Tuesday, March 21, 2017

Mayor bills paper for asking lawyer for information, then uses social media to attack its credibility

The mayor of a small town on Puget Sound attempted to bill the local newspaper for asking the city attorney for a copy of the written advice he’d given the city about a sanctuary-city ordinance under consideration by the City Council, Jim Brunner reports for The Seattle Times. Tim Callison, mayor of Langley, Wash., sent the South Whidbey Record, a twice-weekly paper, a bill of $64, saying in an email that the attorney worked for the city and was “not a free public resource.”

Callison claimed this week he was just trying to prove a point about how much the attorney’s time cost the city, but his words don't match his actions, Keven R. Graves, executive editor and publisher of the Record and the Whidbey News-Times, wrote in an editorial. "In fact, Callison doubled down over the weekend with a Facebook post on his personal page criticizing The Record and (Editor Justin) Burnett and justifying his decision to send the invoice."

"It’s apparent that Callison now understands that billing The Record was wrong and a violation of press freedom," Graves writes. "There was no reason to doubt that Callison was anything but serious about billing the newspaper. Everyone, elected officials included, has the right to complain online that they are being unfairly criticized by the media and to present their own version of a story. To that end, social media has become a place for what sometimes amounts to seriously calculated campaigns to discredit newspapers and journalists. We see this not only happening locally, but across the country and even in the White House."

Graves continued, "With social media now playing an undeniable role in newspaper reporting, we’re seeing a stunning evolution in how we respond to attacks on our credibility. With the election of Donald Trump, there came harsh criticism of the national media for not questioning absurd statements and obvious falsehoods presented as facts during the presidential campaign. Fact checkers now quickly work to verify whether the remarks of the president are true and to inform the public right away when they aren’t."

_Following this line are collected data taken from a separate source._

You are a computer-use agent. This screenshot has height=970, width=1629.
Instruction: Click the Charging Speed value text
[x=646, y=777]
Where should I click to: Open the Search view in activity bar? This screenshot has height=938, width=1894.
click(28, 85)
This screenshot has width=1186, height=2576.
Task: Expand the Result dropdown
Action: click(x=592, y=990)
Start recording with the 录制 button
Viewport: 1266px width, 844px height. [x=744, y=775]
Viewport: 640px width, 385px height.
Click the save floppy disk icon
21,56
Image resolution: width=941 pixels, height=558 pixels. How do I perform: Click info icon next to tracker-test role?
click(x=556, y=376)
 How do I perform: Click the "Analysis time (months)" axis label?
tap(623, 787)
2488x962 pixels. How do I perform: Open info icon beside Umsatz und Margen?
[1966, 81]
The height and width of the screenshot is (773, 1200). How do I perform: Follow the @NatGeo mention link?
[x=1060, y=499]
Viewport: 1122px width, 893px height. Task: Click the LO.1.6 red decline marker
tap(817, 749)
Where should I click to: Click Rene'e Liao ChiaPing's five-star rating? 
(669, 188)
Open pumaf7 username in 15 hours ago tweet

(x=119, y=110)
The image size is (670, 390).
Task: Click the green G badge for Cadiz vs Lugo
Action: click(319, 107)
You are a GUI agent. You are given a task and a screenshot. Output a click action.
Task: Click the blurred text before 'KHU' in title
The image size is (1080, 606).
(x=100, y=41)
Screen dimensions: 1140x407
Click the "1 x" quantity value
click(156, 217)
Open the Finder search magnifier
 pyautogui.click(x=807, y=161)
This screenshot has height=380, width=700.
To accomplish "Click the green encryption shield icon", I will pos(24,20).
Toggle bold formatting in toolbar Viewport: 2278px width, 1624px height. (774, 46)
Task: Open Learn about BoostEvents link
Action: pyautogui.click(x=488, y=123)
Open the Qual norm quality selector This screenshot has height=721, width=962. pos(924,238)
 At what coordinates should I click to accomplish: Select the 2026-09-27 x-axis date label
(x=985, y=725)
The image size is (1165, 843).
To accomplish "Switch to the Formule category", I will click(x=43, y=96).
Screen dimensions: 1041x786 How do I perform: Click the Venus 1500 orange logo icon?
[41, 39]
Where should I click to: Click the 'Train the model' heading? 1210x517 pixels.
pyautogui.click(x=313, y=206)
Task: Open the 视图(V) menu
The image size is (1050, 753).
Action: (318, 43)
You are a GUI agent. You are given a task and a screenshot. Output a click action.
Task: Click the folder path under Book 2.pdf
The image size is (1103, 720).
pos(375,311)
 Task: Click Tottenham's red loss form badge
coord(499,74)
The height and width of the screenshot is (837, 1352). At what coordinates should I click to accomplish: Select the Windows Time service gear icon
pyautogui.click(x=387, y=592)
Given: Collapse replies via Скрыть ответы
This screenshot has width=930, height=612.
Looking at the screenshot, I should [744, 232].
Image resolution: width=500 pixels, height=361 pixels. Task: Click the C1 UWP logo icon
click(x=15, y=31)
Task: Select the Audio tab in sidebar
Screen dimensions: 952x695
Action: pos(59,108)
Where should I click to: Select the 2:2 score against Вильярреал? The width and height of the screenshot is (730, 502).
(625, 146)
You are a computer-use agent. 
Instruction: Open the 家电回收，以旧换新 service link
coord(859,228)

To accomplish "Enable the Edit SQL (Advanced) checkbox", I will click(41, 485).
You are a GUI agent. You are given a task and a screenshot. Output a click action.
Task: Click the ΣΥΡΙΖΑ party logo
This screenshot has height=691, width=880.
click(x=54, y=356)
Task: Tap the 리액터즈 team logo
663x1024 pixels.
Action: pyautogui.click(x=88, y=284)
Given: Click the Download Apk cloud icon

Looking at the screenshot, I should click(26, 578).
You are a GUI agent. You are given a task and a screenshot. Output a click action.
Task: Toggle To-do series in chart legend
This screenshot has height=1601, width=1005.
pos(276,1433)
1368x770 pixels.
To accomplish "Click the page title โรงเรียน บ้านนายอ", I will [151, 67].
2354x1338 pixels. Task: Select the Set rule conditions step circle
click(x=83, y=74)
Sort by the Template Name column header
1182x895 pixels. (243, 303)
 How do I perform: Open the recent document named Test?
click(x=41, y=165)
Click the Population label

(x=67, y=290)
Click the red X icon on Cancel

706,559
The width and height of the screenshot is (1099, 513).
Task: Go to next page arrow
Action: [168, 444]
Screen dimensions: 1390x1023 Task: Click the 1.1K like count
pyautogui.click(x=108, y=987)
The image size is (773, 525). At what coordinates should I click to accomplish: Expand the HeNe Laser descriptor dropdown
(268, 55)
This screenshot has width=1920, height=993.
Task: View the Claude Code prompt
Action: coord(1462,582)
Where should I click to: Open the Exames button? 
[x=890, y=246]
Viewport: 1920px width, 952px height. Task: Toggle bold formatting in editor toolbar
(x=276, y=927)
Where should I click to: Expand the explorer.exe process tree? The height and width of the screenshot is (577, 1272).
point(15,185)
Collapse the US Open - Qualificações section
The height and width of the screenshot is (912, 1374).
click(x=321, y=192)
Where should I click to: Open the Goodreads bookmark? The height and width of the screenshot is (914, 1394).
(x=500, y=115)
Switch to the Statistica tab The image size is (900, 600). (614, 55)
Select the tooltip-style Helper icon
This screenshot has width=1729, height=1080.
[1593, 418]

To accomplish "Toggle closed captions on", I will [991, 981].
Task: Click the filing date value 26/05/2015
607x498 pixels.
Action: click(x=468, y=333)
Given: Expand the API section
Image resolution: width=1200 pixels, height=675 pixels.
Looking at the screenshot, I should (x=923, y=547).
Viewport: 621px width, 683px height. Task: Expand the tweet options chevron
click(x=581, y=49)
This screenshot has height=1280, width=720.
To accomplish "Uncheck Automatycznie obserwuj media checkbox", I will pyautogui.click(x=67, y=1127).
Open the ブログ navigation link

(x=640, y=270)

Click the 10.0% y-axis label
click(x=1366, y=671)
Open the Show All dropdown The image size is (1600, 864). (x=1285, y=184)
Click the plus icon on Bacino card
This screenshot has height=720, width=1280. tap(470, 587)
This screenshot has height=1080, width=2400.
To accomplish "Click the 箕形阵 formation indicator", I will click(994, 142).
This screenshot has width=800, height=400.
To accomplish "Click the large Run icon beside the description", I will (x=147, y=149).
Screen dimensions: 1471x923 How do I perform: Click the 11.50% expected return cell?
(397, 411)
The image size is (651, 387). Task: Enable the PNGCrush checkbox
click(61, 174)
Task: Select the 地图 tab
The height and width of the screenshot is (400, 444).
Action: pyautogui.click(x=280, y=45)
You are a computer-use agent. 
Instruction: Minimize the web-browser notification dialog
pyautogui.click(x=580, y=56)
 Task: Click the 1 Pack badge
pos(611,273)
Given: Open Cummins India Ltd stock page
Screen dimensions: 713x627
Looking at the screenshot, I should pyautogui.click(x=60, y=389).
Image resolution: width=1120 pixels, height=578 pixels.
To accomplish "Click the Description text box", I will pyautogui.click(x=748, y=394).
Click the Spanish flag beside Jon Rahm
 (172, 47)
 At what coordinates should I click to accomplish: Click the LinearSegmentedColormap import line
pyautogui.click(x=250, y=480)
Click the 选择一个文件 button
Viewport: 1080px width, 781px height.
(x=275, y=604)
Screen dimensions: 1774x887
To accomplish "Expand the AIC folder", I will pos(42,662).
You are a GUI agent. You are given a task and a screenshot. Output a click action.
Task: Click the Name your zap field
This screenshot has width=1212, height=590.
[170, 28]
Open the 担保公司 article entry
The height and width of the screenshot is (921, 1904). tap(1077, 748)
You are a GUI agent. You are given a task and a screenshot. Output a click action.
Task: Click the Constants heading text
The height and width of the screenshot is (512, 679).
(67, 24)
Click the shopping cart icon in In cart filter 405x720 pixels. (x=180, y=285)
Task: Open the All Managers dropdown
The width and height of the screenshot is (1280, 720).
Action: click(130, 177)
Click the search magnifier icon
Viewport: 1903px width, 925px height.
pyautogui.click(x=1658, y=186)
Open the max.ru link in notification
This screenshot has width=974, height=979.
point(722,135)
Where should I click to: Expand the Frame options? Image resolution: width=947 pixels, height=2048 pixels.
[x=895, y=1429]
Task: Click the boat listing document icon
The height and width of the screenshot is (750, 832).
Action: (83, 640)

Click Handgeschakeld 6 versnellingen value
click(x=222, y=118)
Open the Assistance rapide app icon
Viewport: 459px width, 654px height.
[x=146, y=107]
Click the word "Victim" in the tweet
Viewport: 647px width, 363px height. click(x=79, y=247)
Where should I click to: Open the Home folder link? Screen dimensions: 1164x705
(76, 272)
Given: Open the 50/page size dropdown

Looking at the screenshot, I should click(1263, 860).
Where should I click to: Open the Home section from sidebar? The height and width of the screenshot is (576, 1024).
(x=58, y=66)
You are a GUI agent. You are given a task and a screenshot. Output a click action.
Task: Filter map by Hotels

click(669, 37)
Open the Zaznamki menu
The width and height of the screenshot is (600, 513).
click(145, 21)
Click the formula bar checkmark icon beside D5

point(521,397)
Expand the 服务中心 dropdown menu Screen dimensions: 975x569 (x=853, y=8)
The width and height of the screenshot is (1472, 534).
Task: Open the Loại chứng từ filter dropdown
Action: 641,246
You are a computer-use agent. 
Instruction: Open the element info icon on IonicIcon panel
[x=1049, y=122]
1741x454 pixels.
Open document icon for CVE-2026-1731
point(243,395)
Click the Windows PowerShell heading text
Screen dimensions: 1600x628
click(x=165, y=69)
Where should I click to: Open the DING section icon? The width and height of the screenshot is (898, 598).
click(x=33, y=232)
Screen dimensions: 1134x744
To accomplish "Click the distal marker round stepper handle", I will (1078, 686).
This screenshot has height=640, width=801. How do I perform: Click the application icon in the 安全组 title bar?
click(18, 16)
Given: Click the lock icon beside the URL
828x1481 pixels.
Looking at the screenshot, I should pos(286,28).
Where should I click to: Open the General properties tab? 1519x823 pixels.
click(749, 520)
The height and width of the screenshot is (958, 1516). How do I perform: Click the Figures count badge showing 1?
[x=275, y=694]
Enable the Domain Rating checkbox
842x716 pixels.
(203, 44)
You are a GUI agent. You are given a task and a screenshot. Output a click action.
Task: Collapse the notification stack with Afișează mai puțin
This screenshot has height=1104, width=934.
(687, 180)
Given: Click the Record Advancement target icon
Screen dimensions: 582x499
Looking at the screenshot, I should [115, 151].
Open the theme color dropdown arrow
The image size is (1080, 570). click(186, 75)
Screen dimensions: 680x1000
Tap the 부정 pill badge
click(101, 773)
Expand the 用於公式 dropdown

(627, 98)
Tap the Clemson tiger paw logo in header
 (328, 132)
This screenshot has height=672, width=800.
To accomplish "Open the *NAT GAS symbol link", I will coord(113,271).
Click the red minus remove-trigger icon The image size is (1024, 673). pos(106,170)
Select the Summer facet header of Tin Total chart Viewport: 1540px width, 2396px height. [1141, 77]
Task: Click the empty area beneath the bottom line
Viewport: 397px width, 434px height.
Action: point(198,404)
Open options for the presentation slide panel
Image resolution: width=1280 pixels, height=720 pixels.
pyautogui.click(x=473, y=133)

He concluded, "When the integrity of a journalist and newspaper are being grossly disassembled and savaged on social media as part of a purposeful agenda, silence on the matter is no longer the option it once was. Readers have a responsibility to take into account the entire picture. Social media has a place, but it must be recognized for what it is—a public relations tool that can be used to deliberately alter the facts or shift the focus from the more serious issue at hand."